**Task item**
In the records below, copy out unchanged the lines starting at the one containing "The height and width of the screenshot is (501, 963)." and ending at the one containing "rank-number: 2 is", both included.

**Saved entries**
··········

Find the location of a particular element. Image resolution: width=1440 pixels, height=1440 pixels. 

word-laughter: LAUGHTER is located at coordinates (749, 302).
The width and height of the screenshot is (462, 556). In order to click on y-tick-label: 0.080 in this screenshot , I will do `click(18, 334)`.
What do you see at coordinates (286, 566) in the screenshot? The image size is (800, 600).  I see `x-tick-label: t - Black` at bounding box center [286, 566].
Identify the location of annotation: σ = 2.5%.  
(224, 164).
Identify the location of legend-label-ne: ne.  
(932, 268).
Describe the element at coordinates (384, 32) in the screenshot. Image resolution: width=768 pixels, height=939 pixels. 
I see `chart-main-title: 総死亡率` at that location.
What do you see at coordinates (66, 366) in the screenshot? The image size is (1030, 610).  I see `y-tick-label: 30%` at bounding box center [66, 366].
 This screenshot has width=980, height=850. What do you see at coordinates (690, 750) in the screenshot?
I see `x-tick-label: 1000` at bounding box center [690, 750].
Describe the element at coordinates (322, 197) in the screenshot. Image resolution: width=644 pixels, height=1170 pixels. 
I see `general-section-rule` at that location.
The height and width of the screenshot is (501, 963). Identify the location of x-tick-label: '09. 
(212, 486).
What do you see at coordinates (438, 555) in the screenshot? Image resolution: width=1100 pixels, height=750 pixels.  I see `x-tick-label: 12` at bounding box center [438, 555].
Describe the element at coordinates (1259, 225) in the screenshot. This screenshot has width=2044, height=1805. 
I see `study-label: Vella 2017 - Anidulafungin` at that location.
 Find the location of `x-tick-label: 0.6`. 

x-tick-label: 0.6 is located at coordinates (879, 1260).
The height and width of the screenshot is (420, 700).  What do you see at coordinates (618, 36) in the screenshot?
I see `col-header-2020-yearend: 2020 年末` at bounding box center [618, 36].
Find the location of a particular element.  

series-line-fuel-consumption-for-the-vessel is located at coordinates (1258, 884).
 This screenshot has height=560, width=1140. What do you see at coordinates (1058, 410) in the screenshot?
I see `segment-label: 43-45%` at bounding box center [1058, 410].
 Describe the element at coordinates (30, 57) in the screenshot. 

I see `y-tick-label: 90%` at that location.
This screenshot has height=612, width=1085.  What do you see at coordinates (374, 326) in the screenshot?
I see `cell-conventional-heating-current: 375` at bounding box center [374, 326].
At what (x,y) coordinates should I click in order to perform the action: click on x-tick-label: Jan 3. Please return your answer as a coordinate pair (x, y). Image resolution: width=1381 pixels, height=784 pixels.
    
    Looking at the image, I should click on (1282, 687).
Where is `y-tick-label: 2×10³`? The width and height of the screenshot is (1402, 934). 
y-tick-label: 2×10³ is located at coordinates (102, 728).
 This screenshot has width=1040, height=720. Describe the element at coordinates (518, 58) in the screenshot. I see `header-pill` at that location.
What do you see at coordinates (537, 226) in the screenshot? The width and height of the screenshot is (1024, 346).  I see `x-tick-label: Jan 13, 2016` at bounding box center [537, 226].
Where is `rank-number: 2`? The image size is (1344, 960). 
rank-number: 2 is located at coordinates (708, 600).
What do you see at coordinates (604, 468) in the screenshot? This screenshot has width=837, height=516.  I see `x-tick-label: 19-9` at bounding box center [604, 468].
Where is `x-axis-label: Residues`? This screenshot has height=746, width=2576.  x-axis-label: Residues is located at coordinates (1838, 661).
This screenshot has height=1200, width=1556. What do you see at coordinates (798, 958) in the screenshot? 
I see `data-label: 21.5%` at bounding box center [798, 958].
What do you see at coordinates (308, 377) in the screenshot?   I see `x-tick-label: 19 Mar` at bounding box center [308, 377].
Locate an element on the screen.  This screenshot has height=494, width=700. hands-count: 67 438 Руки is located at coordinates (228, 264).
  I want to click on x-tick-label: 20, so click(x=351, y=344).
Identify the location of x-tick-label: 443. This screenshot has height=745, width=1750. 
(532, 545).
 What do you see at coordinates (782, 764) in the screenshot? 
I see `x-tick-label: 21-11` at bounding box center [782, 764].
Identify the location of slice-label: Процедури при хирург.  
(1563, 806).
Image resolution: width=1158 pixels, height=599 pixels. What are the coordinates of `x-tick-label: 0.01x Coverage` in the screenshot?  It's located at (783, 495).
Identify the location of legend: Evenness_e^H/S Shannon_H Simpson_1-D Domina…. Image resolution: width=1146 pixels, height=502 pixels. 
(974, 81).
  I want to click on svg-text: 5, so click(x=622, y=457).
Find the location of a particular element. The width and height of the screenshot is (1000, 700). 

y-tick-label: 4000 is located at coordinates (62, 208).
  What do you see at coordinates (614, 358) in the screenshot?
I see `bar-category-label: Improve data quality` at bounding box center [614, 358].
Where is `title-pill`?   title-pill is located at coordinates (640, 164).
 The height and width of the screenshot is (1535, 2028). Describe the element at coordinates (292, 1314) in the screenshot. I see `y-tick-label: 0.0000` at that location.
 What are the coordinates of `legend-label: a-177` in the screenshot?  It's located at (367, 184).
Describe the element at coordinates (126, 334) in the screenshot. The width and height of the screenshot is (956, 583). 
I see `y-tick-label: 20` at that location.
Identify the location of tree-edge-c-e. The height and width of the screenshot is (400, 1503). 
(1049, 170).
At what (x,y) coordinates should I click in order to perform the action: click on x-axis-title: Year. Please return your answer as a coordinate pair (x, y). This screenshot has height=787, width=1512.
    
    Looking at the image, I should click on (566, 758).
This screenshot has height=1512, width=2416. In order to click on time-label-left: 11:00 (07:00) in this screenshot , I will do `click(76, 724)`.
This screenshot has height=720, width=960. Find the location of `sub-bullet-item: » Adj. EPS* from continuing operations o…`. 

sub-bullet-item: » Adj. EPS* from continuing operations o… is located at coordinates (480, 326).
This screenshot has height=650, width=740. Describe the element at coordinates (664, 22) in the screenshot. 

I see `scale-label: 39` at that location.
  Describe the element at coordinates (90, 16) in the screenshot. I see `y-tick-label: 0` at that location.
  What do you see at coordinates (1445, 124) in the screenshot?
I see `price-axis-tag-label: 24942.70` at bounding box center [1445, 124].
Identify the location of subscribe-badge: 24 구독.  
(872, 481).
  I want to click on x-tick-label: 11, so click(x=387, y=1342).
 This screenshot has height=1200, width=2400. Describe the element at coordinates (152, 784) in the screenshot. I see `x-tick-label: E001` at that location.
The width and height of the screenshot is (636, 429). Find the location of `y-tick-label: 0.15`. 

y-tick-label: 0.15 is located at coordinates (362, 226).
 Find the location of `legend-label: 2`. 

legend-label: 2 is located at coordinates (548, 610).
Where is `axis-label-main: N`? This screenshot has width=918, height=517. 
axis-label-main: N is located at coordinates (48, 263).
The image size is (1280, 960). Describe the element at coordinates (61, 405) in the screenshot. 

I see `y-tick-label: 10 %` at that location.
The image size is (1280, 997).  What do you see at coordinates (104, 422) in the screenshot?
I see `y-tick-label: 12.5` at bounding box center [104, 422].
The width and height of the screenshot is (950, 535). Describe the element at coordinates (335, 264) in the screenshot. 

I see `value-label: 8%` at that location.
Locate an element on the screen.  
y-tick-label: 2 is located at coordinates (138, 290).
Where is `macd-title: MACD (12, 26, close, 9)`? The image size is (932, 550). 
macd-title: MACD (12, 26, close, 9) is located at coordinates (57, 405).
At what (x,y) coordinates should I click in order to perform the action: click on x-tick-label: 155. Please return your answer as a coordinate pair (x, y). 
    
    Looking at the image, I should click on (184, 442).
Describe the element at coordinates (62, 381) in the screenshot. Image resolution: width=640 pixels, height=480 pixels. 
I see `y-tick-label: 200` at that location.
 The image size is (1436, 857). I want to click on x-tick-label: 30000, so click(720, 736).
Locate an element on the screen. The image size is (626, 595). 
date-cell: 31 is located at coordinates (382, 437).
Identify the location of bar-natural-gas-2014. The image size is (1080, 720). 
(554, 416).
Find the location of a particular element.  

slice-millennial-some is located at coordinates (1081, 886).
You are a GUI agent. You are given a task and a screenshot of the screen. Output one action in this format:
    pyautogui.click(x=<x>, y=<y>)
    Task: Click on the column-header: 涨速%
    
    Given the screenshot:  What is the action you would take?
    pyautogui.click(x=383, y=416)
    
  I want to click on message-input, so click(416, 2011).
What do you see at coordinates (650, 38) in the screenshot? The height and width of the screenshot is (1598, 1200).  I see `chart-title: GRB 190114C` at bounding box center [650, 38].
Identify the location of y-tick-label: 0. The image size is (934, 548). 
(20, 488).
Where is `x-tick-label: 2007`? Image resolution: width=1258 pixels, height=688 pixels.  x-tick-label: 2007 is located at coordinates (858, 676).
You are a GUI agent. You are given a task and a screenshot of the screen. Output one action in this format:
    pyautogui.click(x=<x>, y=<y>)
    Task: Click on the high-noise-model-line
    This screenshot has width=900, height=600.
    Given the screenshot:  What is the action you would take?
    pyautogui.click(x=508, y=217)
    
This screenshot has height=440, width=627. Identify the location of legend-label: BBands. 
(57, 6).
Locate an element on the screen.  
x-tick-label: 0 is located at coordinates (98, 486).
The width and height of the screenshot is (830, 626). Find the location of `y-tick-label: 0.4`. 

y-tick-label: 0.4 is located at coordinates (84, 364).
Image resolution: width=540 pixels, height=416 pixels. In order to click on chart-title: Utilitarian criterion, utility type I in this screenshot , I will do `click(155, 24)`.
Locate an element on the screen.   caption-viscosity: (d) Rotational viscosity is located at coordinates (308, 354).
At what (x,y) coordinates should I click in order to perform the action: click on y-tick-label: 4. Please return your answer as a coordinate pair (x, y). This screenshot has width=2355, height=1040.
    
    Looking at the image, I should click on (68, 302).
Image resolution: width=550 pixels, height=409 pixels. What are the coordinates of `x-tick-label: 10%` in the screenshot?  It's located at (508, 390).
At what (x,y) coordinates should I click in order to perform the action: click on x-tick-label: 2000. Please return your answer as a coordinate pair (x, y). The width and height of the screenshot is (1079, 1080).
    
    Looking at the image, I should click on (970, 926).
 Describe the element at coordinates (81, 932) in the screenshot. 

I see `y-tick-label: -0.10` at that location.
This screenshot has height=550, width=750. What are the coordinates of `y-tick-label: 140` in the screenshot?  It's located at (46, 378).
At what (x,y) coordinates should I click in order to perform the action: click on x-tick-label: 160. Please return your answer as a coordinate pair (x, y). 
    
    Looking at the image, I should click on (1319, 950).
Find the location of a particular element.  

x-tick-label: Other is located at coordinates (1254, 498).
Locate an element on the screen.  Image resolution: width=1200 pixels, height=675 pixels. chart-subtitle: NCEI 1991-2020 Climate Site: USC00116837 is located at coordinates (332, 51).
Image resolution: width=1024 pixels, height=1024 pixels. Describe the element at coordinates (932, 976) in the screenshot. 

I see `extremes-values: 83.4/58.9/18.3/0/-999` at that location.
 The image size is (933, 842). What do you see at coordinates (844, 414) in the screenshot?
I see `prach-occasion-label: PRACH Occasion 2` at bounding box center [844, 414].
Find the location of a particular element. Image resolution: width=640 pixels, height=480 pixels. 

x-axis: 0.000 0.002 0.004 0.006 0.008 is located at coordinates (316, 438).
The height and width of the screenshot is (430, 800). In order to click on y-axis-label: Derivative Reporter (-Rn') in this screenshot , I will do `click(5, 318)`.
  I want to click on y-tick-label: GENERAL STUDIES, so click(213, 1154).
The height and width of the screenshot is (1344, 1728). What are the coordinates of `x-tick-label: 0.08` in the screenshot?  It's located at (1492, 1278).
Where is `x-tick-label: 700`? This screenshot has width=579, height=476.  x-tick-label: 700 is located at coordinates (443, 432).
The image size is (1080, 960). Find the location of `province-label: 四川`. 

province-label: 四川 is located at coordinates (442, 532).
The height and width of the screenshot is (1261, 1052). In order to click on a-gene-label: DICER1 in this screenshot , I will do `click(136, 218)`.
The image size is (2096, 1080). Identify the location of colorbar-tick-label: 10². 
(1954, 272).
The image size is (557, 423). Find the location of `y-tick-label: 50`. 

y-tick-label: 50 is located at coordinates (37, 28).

··········

**Answer below**
The height and width of the screenshot is (501, 963). Identify the location of x-tick-label: '09. 
(212, 486).
What do you see at coordinates (438, 555) in the screenshot? Image resolution: width=1100 pixels, height=750 pixels.  I see `x-tick-label: 12` at bounding box center [438, 555].
Describe the element at coordinates (1259, 225) in the screenshot. This screenshot has width=2044, height=1805. 
I see `study-label: Vella 2017 - Anidulafungin` at that location.
 Find the location of `x-tick-label: 0.6`. 

x-tick-label: 0.6 is located at coordinates (879, 1260).
The height and width of the screenshot is (420, 700).  What do you see at coordinates (618, 36) in the screenshot?
I see `col-header-2020-yearend: 2020 年末` at bounding box center [618, 36].
Find the location of a particular element.  

series-line-fuel-consumption-for-the-vessel is located at coordinates (1258, 884).
 This screenshot has height=560, width=1140. What do you see at coordinates (1058, 410) in the screenshot?
I see `segment-label: 43-45%` at bounding box center [1058, 410].
 Describe the element at coordinates (30, 57) in the screenshot. 

I see `y-tick-label: 90%` at that location.
This screenshot has height=612, width=1085.  What do you see at coordinates (374, 326) in the screenshot?
I see `cell-conventional-heating-current: 375` at bounding box center [374, 326].
At what (x,y) coordinates should I click in order to perform the action: click on x-tick-label: Jan 3. Please return your answer as a coordinate pair (x, y). Image resolution: width=1381 pixels, height=784 pixels.
    
    Looking at the image, I should click on (1282, 687).
Where is `y-tick-label: 2×10³`? The width and height of the screenshot is (1402, 934). 
y-tick-label: 2×10³ is located at coordinates (102, 728).
 This screenshot has width=1040, height=720. Describe the element at coordinates (518, 58) in the screenshot. I see `header-pill` at that location.
What do you see at coordinates (537, 226) in the screenshot? The width and height of the screenshot is (1024, 346).  I see `x-tick-label: Jan 13, 2016` at bounding box center [537, 226].
Where is `rank-number: 2`? The image size is (1344, 960). 
rank-number: 2 is located at coordinates (708, 600).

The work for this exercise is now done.